-- begin Text to read --

# 🎬 Movie Recommendation System

_A pure Python implementation of a TF‑IDF + genre recommender, exactly as in your `recommender.py` module._  

## 1. Imports & Setup

All imports at the top so readers know what dependencies are required 


In [1]:
import pandas as pd
from sklearn.feature_extraction.text import TfidfVectorizer
from sklearn.preprocessing import MultiLabelBinarizer
from sklearn.metrics.pairwise import cosine_similarity
from scipy.sparse import hstack



## 2. Load & Preprocess Data

Read the CSV, fill missing overviews/genres, and extract `genres_list` 

In [2]:
# 2.1 Load dataset
df = pd.read_csv('dataset.csv')

# 2.2 Fill missing values
df['overview'] = df['overview'].fillna('')
df['genre']    = df['genre'].fillna('')

# 2.3 Extract list of genres
df['genres_list'] = df['genre'].apply(
    lambda s: [g.strip() for g in s.split(',')] if s else []
)

# Preview
df.head(5)


Unnamed: 0,id,title,genre,original_language,overview,popularity,release_date,vote_average,vote_count,genres_list
0,278,The Shawshank Redemption,"Drama,Crime",en,Framed in the 1940s for the double murder of h...,94.075,1994-09-23,8.7,21862,"[Drama, Crime]"
1,19404,Dilwale Dulhania Le Jayenge,"Comedy,Drama,Romance",hi,"Raj is a rich, carefree, happy-go-lucky second...",25.408,1995-10-19,8.7,3731,"[Comedy, Drama, Romance]"
2,238,The Godfather,"Drama,Crime",en,"Spanning the years 1945 to 1955, a chronicle o...",90.585,1972-03-14,8.7,16280,"[Drama, Crime]"
3,424,Schindler's List,"Drama,History,War",en,The true story of how businessman Oskar Schind...,44.761,1993-12-15,8.6,12959,"[Drama, History, War]"
4,240,The Godfather: Part II,"Drama,Crime",en,In the continuing saga of the Corleone crime f...,57.749,1974-12-20,8.6,9811,"[Drama, Crime]"

-- end Text to read --
-- begin Provided material --

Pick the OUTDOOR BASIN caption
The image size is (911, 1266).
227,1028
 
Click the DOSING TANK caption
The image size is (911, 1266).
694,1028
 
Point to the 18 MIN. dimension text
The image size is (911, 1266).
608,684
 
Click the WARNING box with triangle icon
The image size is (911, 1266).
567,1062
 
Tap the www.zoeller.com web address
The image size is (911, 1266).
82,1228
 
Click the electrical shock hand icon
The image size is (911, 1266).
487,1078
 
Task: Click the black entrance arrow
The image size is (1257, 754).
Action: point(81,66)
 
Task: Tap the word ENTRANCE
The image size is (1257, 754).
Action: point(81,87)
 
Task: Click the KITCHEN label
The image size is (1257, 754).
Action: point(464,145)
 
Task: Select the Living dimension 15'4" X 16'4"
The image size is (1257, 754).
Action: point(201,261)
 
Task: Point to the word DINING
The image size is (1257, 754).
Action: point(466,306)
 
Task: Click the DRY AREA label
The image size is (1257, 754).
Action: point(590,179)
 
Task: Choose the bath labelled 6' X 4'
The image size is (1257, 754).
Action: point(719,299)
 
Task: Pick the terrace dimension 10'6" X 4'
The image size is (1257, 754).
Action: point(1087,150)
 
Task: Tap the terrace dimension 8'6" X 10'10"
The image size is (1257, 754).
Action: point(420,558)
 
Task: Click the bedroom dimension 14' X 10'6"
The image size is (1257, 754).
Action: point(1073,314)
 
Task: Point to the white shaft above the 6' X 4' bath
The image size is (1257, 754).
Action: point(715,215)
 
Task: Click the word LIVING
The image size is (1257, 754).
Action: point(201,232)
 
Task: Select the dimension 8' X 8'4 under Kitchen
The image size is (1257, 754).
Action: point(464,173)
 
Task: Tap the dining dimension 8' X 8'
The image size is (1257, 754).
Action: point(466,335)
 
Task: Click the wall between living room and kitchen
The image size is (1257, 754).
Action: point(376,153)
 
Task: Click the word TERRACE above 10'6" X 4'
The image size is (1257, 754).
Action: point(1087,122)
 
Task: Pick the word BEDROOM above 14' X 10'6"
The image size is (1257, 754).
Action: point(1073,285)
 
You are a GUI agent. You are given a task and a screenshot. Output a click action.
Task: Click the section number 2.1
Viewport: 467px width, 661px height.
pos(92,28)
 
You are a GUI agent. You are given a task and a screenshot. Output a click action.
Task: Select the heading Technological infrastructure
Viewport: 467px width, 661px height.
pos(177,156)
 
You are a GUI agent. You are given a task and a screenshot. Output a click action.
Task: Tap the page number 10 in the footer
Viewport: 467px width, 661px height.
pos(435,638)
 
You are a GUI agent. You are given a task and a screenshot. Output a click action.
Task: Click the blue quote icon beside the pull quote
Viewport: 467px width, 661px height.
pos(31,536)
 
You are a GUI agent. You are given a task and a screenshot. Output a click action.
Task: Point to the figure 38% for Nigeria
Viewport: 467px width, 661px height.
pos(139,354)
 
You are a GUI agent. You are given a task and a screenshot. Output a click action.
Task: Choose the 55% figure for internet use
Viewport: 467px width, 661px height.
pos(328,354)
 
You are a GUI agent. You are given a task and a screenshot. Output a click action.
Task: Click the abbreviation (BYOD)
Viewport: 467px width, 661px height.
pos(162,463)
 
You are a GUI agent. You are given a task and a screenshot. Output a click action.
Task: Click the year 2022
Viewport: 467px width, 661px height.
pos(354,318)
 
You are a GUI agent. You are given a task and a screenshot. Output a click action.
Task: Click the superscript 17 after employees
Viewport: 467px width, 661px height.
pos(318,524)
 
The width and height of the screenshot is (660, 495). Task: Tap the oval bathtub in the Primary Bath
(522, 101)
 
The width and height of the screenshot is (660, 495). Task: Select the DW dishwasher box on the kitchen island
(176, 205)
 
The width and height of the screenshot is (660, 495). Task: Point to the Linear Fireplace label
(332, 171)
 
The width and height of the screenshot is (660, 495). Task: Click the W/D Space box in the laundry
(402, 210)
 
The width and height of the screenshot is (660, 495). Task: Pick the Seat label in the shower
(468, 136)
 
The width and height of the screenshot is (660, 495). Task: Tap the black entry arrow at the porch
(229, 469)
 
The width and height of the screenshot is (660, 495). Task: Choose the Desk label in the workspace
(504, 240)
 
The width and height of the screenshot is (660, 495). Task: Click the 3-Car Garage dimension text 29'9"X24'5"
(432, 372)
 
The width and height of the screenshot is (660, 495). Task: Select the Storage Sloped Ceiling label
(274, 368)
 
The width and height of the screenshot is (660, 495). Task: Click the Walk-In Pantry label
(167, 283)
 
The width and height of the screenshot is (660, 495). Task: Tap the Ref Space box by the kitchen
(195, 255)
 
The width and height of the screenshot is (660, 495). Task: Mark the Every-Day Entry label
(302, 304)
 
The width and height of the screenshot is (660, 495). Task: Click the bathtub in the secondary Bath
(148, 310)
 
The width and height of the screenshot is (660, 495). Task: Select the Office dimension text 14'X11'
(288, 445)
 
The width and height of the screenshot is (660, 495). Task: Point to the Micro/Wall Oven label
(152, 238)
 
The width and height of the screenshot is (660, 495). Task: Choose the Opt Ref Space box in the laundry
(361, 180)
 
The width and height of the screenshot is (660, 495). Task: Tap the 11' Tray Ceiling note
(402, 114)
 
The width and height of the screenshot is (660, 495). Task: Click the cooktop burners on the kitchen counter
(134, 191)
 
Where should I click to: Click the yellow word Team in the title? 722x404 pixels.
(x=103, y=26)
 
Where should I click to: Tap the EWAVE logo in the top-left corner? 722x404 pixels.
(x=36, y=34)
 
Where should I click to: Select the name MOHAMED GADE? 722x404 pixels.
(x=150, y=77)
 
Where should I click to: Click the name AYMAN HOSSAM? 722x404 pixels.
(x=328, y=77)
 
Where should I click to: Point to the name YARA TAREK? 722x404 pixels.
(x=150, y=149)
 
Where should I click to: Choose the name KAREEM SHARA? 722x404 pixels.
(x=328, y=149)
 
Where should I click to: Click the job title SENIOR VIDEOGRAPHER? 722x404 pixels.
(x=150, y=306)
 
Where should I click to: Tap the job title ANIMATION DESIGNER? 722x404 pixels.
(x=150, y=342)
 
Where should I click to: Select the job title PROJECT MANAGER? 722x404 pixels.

-- end Provided material --

* _Given exercise_:
Please answer these about the movie recommendation text above, one answer a line:
1. What file name is passed to pd.read_csv?
2. Which function is imported from scipy.sparse?
3. What vote_count does the preview show for The Godfather?

* _Output for this exercise_:
1. dataset.csv
2. hstack
3. 16280